7) А коль скоро он повсюду подобен, то должен быть шарообразным, ибо дело обстоит не так, что он здесь таков, а там нет, но так, что он повсюду таков.
8) Коль скоро он вечен, один и шарообразен, он и не бесконечен и не конечен. В самом деле, бесконечно — не сущее, так как именно оно не имеет ни середины, ни начала, ни конца, ни какой-либо другой части, а таково бесконечное. Однако сущее не могло бы быть таким, как не-сущее. С другой стороны, бог и не конечен, ибо граничить друг с другом сущие могли бы только в том случае, если бы их было много, а бог один.
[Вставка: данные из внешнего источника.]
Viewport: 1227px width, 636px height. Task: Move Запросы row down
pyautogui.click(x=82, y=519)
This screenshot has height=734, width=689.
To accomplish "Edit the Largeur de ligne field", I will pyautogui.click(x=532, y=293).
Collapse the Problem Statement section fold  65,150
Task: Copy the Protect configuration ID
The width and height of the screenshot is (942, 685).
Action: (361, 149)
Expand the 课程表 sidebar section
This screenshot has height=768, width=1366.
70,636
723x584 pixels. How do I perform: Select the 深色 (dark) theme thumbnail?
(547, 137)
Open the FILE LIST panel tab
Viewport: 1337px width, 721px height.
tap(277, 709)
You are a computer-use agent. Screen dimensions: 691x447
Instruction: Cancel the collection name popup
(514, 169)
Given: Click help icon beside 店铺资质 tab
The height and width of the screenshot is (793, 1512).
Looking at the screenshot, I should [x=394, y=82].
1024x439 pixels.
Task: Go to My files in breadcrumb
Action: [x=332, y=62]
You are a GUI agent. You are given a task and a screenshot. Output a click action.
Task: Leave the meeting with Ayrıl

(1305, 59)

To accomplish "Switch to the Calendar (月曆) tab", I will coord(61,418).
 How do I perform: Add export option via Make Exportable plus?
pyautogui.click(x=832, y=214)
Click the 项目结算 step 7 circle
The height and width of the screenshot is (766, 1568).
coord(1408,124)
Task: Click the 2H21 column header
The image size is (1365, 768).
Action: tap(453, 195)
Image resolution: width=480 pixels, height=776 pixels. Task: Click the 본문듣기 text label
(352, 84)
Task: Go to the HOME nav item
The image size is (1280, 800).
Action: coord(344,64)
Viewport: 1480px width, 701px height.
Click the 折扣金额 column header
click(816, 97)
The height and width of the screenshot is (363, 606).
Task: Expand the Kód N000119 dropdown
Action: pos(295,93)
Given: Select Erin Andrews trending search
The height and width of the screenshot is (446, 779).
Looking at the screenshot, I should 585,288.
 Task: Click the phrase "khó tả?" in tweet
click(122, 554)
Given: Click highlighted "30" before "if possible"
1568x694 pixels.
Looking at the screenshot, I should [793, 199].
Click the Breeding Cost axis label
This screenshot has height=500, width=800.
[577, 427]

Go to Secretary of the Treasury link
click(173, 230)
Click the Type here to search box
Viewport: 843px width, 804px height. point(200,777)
Между тем одно не подобно ни несущему, ни многому; поскольку оно одно, ему не с чем граничить.
9) Такое одно, каким он полагает бога, и не движется и не неподвижно. В самом деле, неподвижно — не-сущее, так как ни в него не может переместиться другое, ни оно — в иное. Движется же то, что числом больше одного, так как двигаться должно одно в другое. Следовательно, ничто не может передвинуться в не-сущее,
10) ибо не-сущего нет нигде. А если бы происходил переход одного в другое, то единое числом было бы больше одного. Стало быть, вследствие этого двигаться могут два сущих или больше одного, а покоиться и быть неподвижным — ничто.
11) Но единое и не покоится и не движется, ибо не подобно ни не-сущему, ни многому. Согласно всем этим аргументам, бог, поскольку он вечен, один, однороден и шарообразен, не может быть ни бесконечным, ни конечным, ни покоющимся, ни движущимся.
Итак, учением Ксенофана, каким бы несовершенным не являлось оно, все-таки была раскрыта недостаточность развитого милетцами понятия о первоначале. В смене единичных вещей или за ней должно было искать порождающую их всех, остающуюся, однако, при этом одинаковой, мирооснову. Но как только эту последнюю представляли себе в самом деле вполне неизменяемой и смотрели на нее в то же время, как на единственную, всеобъемлющую действительность, то становилось непонятным, как она могла быть способной к такому безостановочному превраще ию в единичные вещи. Таким образом разъединились те умственные мотивы, которые, оба сразу, лежали в основании понятия первоначала: это — с одной стороны, размышление об основном факте происхождения, изменчивости, бывания, с другой — основное предполоивние пребывающего, неизменяемо определенного в себе, бытия. Чем труднее казалось их соглашение, тем более понятным является, что юная наука, в распоряжении которой еще не находилось обилия посредствующих форм отношения, и которая, с другой стороны, действовала еще с наивной необдуманностью, прежде всего напала на выход — продумать каждый из обоих мотивов в отдельности до конца, не принимая другой во внимание. Эта смелость односторонности, которая не отступала и перед парадоксальными выводами, породила обе большие метафизические системы, противоположность которых определила последующее мышление: учения Гераклита и Парменида.